▶ **The data**:
# # # # # # #
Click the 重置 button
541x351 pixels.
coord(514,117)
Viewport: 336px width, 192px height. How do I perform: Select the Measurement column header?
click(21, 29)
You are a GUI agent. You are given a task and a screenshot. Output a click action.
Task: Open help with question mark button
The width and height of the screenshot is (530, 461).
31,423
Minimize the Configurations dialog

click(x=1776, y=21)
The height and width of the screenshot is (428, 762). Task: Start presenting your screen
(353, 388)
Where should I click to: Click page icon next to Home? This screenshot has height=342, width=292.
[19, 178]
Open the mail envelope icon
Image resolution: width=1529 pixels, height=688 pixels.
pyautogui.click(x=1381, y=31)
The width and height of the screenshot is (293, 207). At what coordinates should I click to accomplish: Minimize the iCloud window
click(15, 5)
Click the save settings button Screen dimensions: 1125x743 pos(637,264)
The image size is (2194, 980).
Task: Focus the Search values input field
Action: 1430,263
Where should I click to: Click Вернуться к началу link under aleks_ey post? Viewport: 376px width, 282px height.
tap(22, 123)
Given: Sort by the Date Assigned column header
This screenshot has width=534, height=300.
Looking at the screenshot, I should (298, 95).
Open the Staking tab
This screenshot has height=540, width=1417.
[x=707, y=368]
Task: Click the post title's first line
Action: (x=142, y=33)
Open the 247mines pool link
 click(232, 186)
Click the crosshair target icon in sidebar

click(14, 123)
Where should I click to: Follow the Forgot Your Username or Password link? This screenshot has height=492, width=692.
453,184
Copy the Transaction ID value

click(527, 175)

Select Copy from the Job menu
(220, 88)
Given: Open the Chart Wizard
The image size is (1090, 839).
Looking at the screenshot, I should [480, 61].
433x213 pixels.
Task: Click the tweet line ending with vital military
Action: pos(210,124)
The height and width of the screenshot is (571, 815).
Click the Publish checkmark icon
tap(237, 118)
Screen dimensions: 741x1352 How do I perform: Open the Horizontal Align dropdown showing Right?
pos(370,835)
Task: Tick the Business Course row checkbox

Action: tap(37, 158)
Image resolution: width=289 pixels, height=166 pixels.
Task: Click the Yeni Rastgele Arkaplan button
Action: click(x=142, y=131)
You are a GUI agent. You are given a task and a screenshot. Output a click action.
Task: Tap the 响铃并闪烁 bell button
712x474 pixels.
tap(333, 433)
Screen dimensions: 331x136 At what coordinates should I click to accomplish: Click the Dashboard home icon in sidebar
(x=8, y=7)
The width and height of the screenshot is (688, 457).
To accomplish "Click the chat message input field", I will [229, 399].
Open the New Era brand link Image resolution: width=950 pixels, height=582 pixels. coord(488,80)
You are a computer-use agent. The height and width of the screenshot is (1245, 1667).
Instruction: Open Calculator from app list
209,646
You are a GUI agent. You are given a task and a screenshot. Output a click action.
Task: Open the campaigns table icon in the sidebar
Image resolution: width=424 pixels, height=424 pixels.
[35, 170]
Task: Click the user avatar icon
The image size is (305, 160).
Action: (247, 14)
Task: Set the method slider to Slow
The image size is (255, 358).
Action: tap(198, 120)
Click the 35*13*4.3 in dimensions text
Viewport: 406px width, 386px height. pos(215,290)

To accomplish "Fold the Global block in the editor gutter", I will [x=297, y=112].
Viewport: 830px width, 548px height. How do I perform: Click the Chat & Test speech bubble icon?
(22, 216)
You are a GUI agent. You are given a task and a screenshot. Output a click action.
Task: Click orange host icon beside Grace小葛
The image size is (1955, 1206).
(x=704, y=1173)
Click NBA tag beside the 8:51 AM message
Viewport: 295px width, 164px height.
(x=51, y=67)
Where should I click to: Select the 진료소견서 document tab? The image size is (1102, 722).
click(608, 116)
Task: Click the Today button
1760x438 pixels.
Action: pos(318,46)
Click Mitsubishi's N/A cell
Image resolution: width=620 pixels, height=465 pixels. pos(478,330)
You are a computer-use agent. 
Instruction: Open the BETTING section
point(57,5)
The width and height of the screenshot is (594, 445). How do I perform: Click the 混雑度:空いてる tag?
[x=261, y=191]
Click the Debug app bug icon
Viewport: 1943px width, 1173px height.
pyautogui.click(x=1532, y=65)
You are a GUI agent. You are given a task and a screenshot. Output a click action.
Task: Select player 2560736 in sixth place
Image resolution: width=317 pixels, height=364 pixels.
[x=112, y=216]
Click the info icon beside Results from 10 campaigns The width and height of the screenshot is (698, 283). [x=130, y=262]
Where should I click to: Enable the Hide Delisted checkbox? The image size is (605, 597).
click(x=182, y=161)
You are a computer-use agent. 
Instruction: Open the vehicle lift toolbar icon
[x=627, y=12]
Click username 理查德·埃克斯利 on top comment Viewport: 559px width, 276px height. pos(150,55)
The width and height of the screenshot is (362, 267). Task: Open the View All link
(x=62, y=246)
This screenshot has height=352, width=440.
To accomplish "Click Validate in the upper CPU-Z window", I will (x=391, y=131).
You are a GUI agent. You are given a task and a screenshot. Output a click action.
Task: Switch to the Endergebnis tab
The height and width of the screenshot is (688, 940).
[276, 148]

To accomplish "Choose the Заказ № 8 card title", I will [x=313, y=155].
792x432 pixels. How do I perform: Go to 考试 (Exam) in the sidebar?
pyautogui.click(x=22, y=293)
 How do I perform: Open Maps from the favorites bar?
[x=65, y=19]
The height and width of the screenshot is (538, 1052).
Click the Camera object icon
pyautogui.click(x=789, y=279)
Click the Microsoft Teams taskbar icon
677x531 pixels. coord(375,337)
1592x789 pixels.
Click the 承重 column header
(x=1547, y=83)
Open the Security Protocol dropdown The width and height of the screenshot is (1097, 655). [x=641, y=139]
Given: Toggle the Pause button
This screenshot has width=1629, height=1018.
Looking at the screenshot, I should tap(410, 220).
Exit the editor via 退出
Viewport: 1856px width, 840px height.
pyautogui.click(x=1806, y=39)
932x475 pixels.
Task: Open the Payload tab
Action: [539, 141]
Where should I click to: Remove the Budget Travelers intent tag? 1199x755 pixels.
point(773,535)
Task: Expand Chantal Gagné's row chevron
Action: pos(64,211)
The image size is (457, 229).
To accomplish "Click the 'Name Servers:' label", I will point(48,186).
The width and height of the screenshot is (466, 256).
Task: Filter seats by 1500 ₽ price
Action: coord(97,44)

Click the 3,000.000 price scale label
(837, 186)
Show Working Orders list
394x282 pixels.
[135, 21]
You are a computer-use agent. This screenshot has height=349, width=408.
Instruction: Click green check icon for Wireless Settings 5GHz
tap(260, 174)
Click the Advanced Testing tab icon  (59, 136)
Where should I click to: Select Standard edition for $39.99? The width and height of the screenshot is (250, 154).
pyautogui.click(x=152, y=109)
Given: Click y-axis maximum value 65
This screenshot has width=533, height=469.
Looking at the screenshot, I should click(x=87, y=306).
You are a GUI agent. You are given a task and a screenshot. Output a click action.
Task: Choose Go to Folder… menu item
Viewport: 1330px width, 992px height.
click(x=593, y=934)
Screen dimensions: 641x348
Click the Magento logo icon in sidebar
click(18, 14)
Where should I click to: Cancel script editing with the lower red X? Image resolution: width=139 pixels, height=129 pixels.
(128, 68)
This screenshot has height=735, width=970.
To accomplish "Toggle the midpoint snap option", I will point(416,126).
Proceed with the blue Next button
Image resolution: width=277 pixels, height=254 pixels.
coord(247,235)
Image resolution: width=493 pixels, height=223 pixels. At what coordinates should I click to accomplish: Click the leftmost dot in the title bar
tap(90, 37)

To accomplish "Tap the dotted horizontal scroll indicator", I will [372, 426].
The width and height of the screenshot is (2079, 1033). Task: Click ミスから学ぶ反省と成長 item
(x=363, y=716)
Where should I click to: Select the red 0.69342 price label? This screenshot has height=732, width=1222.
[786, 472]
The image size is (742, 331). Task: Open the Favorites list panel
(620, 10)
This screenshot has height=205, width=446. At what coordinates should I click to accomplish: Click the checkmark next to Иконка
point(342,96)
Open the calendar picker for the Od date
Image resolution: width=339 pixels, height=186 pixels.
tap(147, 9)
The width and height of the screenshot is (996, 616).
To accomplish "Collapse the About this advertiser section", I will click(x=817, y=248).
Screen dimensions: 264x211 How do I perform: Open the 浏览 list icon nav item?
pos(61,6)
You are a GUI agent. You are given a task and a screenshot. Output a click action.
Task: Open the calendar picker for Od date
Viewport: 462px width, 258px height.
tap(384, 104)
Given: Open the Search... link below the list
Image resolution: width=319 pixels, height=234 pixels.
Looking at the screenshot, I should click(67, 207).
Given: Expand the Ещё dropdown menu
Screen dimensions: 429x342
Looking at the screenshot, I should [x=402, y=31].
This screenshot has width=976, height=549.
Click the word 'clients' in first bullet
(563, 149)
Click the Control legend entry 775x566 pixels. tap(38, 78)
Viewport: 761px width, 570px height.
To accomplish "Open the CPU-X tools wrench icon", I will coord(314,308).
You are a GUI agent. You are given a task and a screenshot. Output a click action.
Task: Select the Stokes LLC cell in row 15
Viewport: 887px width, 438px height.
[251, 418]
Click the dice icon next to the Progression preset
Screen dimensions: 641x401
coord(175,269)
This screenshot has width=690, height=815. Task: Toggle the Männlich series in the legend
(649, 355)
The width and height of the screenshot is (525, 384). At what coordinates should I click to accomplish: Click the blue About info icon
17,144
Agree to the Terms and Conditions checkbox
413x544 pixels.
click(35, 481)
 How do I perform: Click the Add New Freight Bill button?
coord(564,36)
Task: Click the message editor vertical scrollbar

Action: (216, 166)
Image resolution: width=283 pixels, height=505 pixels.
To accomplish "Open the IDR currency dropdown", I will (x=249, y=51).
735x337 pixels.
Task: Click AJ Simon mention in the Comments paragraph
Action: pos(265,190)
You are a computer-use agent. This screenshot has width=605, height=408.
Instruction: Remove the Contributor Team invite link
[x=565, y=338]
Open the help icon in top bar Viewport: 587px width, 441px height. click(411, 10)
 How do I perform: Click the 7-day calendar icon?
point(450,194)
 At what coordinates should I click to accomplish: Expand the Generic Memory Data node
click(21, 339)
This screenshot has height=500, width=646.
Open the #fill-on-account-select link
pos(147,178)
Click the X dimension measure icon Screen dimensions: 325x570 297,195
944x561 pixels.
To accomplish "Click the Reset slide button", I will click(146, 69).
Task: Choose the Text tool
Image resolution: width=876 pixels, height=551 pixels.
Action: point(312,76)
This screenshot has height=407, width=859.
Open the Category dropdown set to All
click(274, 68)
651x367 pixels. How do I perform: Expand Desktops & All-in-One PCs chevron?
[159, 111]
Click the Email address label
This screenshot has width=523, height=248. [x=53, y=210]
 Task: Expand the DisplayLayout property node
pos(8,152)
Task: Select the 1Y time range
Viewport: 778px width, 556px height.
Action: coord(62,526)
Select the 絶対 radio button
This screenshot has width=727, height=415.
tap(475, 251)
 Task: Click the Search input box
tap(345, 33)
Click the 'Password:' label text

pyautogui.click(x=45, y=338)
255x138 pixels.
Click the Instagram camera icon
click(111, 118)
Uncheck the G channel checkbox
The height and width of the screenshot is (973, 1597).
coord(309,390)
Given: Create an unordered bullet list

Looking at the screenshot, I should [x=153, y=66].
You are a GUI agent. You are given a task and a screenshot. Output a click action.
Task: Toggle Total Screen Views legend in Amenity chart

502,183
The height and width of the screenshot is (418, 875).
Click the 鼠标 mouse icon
# # # # # # #
▶ **Required action**: Tally every line of the data that includes "help". Report the number and nothing more.

▶ **Output for this exercise**: 2